For many years, ecologist Joshua Tewksbury of the University of Washington, Seattle, has been traveling to Latin America to study chilies, and one of his favorites is the spicy Capsicum chacoense, which grows in Bolivia. This chili—and many like it—is plagued by a fungus called Fusarium, which enters the peppers once bugs have poked holes in them and eats away the seeds. Peppers can fight the fungus by producing a chemical called capsaicin, the chemical that gives chilies their characteristic, painful heat. But not all peppers contain capsaicin. A single plant may produce some peppers with the chemical and some without it growing right next to one another. This means that the hot pepper is protected from the fungus while the cooler pepper is not. "If it's good to be hot, why isn't everything hot?" Tewksbury wondered.
To find out, he and then-graduate student David Haak, now an evolutionary biologist at Indiana University, Bloomington, set out for Bolivia on a wild chili pepper hunt. They collected 330 C. chacoense plants from across a 300-kilometer-long area, which ranges from desert-like conditions in the northeast to very moist conditions in the southwest. The researchers found that only about 15% to 20% of the chili peppers produced in the dry conditions are hot, compared with 100% of the peppers from plants living in wet conditions.
Reasoning that water availability might play a role in spiciness, the researchers brought the plants back to a greenhouse in Seattle and counted how many stomata, or microscopic pores, each plant had per square millimeter of leaf area. As a plant breathes, the stomata open to release water as vapor, so plants with fewer stomata should be better at retaining water. When the researchers measured how pungent each of the pepper plants was, they found that plants which produce only hot chilies tended to have two or three more stomata per square millimeter than the others, suggesting that they would do poorly under desert conditions.
The team then restricted the amount of water that the plants received to reproduce desert-like conditions. The hot peppers produced 50% fewer seeds than their cooler neighbors under these dry conditions, the group reports today in the Proceedings of the Royal Society B. So when faced with a choice, plants make only hot chilies when they don't have to worry about a drought. Otherwise, they take their chances with the fungus. "There is no free lunch," Tewksbury says.

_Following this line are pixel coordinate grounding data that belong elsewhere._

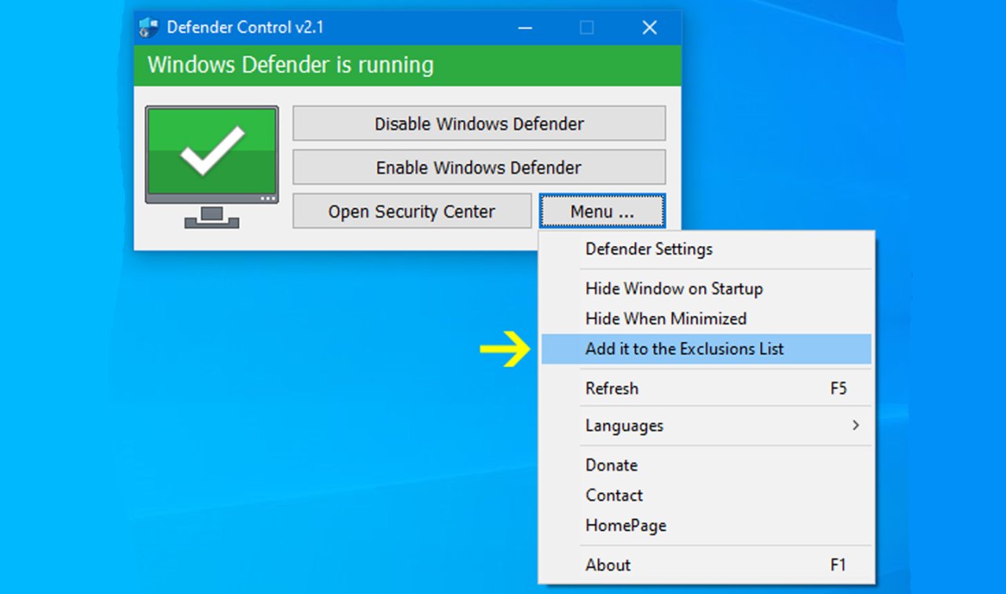This screenshot has width=1006, height=594.
Task: Expand the Languages submenu arrow
Action: coord(855,426)
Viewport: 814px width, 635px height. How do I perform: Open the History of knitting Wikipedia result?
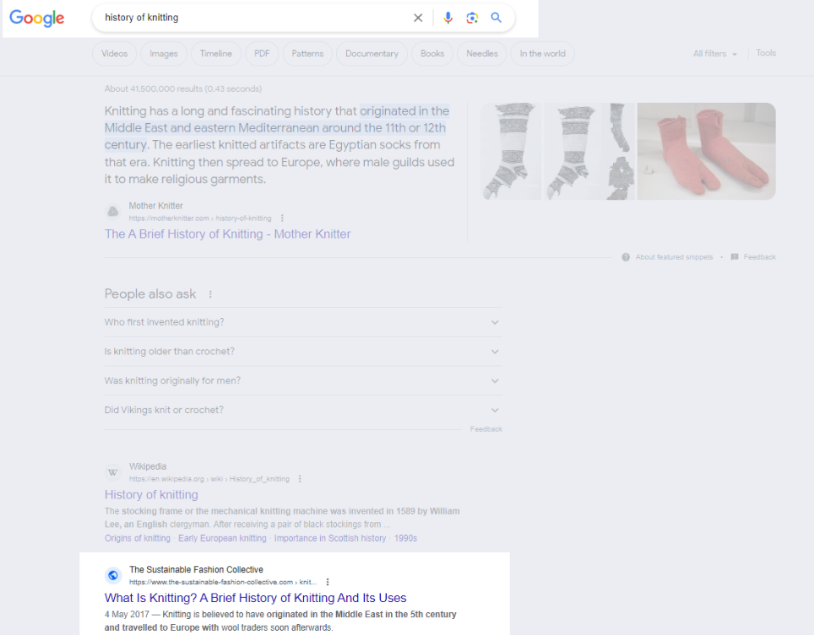[x=151, y=494]
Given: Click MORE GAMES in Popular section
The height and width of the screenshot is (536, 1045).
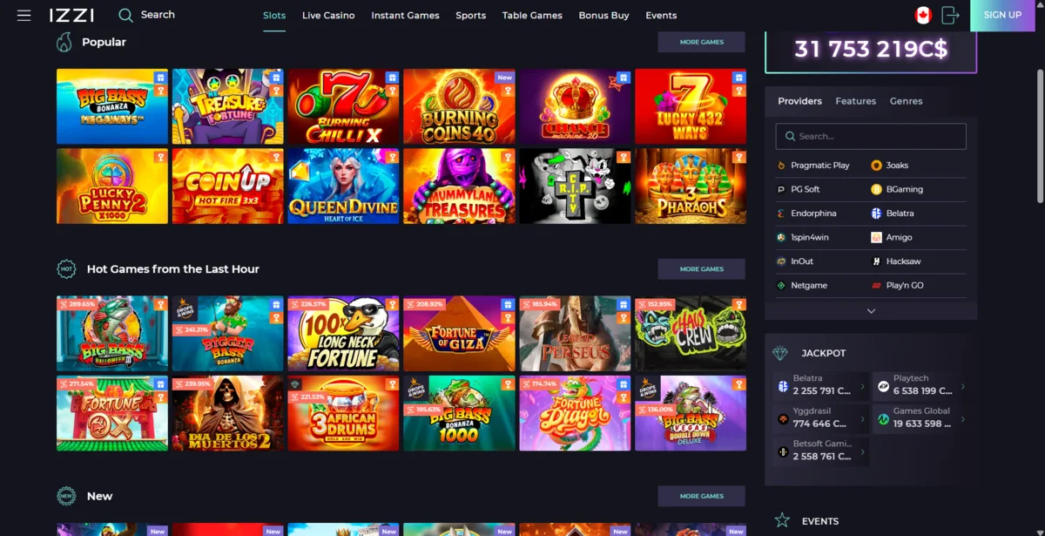Looking at the screenshot, I should pyautogui.click(x=701, y=42).

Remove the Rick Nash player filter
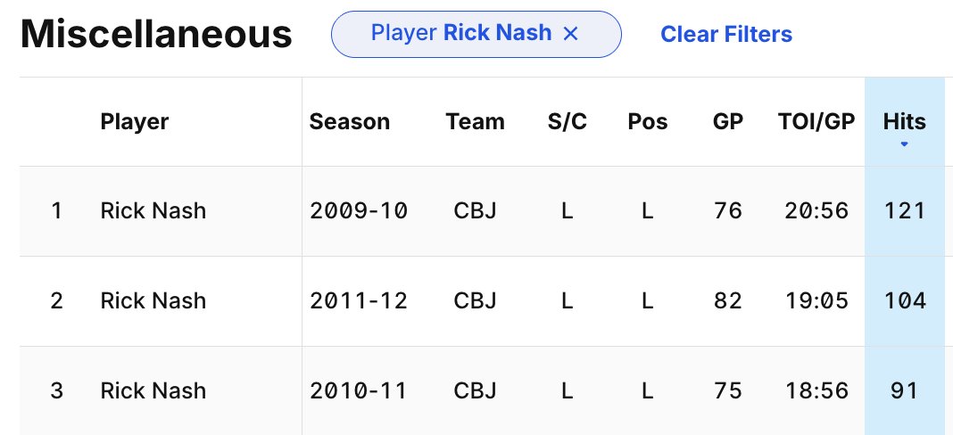tap(570, 34)
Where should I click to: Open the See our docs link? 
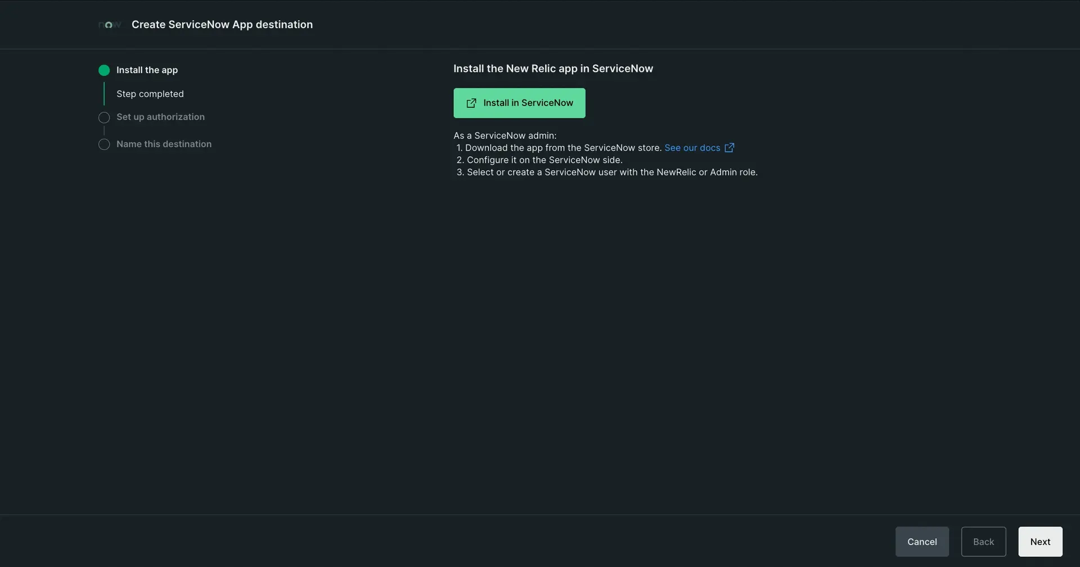(692, 148)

The researchers aren't sure how water tolerance affects capsaicin production, but they are now trying to nail down the genetic mechanisms. Knowing that water is involved, however, "starts to put the other bookend on the story" of why not all chillies are hot, says Tewksbury.
"I think it's an elegant demonstration of a critically important phenomenon: linking of a specific trait to a specific adaptive advantage," says Molly Jahn, a geneticist at the University of Wisconsin, Madison. And she says it's important for plant breeders like herself to keep in mind that the traits they select for in plants—such as heat in peppers—might have disadvantages under certain conditions.